▸ **WORK ITEM**
Could you reproduce all of the following entries exactly?

-.-.-

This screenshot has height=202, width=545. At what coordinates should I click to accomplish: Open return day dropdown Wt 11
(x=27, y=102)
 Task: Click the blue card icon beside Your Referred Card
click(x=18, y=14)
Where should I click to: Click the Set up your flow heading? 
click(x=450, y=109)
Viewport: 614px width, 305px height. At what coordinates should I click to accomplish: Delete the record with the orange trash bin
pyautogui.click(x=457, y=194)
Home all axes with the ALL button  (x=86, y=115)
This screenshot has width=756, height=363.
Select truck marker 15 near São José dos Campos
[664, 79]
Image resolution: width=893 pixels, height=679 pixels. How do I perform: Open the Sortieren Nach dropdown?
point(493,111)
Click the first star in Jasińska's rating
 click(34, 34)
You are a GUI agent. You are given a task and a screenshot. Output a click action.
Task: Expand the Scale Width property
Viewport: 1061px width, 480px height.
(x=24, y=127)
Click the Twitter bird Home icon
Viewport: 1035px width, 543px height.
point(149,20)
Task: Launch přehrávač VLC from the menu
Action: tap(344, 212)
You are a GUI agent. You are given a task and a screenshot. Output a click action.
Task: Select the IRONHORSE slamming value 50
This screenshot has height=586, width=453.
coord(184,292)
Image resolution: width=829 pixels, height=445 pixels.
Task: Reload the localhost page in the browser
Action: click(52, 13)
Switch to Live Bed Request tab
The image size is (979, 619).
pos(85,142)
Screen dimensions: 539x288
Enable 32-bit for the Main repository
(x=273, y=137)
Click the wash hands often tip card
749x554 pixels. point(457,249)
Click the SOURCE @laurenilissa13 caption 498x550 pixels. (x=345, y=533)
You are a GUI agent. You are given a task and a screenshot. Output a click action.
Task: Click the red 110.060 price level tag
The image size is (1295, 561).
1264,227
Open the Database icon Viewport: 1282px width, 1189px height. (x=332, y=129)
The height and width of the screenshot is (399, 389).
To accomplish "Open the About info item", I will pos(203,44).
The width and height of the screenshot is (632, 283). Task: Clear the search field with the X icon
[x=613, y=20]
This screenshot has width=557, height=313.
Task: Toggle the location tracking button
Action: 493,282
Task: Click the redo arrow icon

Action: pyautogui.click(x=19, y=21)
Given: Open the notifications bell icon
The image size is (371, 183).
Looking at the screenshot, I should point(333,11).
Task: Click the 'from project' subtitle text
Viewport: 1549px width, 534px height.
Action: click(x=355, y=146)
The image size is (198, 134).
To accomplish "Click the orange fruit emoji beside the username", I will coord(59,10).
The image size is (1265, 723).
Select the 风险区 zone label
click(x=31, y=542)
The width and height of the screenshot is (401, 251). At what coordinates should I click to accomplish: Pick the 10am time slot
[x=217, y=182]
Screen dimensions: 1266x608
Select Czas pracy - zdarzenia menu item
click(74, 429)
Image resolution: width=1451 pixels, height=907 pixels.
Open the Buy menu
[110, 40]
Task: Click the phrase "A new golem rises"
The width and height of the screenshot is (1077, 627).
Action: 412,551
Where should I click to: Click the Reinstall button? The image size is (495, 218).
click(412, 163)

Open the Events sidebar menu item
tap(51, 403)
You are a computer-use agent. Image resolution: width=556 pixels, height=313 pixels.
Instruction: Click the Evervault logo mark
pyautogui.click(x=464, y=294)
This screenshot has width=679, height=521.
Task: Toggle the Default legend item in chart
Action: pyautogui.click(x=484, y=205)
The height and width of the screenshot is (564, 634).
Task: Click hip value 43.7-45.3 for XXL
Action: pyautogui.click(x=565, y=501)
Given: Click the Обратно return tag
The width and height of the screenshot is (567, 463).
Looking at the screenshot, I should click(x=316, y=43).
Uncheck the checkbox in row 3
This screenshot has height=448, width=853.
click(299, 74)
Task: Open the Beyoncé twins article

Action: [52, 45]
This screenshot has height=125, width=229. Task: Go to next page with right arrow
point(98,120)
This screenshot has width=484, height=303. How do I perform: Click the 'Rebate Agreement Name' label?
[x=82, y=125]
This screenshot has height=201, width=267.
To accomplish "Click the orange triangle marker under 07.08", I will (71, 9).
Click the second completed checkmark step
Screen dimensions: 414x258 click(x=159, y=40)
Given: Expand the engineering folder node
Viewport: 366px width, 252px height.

-.-.-

▸ **RESPONSE AREA**
This screenshot has height=202, width=545. At what coordinates should I click to accomplish: Open return day dropdown Wt 11
(x=27, y=102)
 Task: Click the blue card icon beside Your Referred Card
click(x=18, y=14)
Where should I click to: Click the Set up your flow heading? 
click(x=450, y=109)
Viewport: 614px width, 305px height. At what coordinates should I click to accomplish: Delete the record with the orange trash bin
pyautogui.click(x=457, y=194)
Home all axes with the ALL button  (x=86, y=115)
This screenshot has width=756, height=363.
Select truck marker 15 near São José dos Campos
[664, 79]
Image resolution: width=893 pixels, height=679 pixels. How do I perform: Open the Sortieren Nach dropdown?
point(493,111)
Click the first star in Jasińska's rating
 click(34, 34)
You are a GUI agent. You are given a task and a screenshot. Output a click action.
Task: Expand the Scale Width property
Viewport: 1061px width, 480px height.
(x=24, y=127)
Click the Twitter bird Home icon
Viewport: 1035px width, 543px height.
point(149,20)
Task: Launch přehrávač VLC from the menu
Action: tap(344, 212)
You are a GUI agent. You are given a task and a screenshot. Output a click action.
Task: Select the IRONHORSE slamming value 50
This screenshot has height=586, width=453.
coord(184,292)
Image resolution: width=829 pixels, height=445 pixels.
Task: Reload the localhost page in the browser
Action: click(52, 13)
Switch to Live Bed Request tab
The image size is (979, 619).
pos(85,142)
Screen dimensions: 539x288
Enable 32-bit for the Main repository
(x=273, y=137)
Click the wash hands often tip card
749x554 pixels. point(457,249)
Click the SOURCE @laurenilissa13 caption 498x550 pixels. (x=345, y=533)
You are a GUI agent. You are given a task and a screenshot. Output a click action.
Task: Click the red 110.060 price level tag
The image size is (1295, 561).
1264,227
Open the Database icon Viewport: 1282px width, 1189px height. (x=332, y=129)
The height and width of the screenshot is (399, 389).
To accomplish "Open the About info item", I will pos(203,44).
The width and height of the screenshot is (632, 283). Task: Clear the search field with the X icon
[x=613, y=20]
This screenshot has width=557, height=313.
Task: Toggle the location tracking button
Action: 493,282
Task: Click the redo arrow icon

Action: pyautogui.click(x=19, y=21)
Given: Open the notifications bell icon
The image size is (371, 183).
Looking at the screenshot, I should point(333,11).
Task: Click the 'from project' subtitle text
Viewport: 1549px width, 534px height.
Action: click(x=355, y=146)
The image size is (198, 134).
To accomplish "Click the orange fruit emoji beside the username", I will coord(59,10).
The image size is (1265, 723).
Select the 风险区 zone label
click(x=31, y=542)
The width and height of the screenshot is (401, 251). At what coordinates should I click to accomplish: Pick the 10am time slot
[x=217, y=182]
Screen dimensions: 1266x608
Select Czas pracy - zdarzenia menu item
click(74, 429)
Image resolution: width=1451 pixels, height=907 pixels.
Open the Buy menu
[110, 40]
Task: Click the phrase "A new golem rises"
The width and height of the screenshot is (1077, 627).
Action: 412,551
Where should I click to: Click the Reinstall button? The image size is (495, 218).
click(412, 163)

Open the Events sidebar menu item
tap(51, 403)
You are a computer-use agent. Image resolution: width=556 pixels, height=313 pixels.
Instruction: Click the Evervault logo mark
pyautogui.click(x=464, y=294)
This screenshot has width=679, height=521.
Task: Toggle the Default legend item in chart
Action: pyautogui.click(x=484, y=205)
The height and width of the screenshot is (564, 634).
Task: Click hip value 43.7-45.3 for XXL
Action: pyautogui.click(x=565, y=501)
Given: Click the Обратно return tag
The width and height of the screenshot is (567, 463).
Looking at the screenshot, I should click(x=316, y=43).
Uncheck the checkbox in row 3
This screenshot has height=448, width=853.
click(299, 74)
Task: Open the Beyoncé twins article

Action: [52, 45]
This screenshot has height=125, width=229. Task: Go to next page with right arrow
point(98,120)
This screenshot has width=484, height=303. How do I perform: Click the 'Rebate Agreement Name' label?
[x=82, y=125]
This screenshot has height=201, width=267.
To accomplish "Click the orange triangle marker under 07.08", I will (71, 9).
Click the second completed checkmark step
Screen dimensions: 414x258 click(x=159, y=40)
Given: Expand the engineering folder node
Viewport: 366px width, 252px height.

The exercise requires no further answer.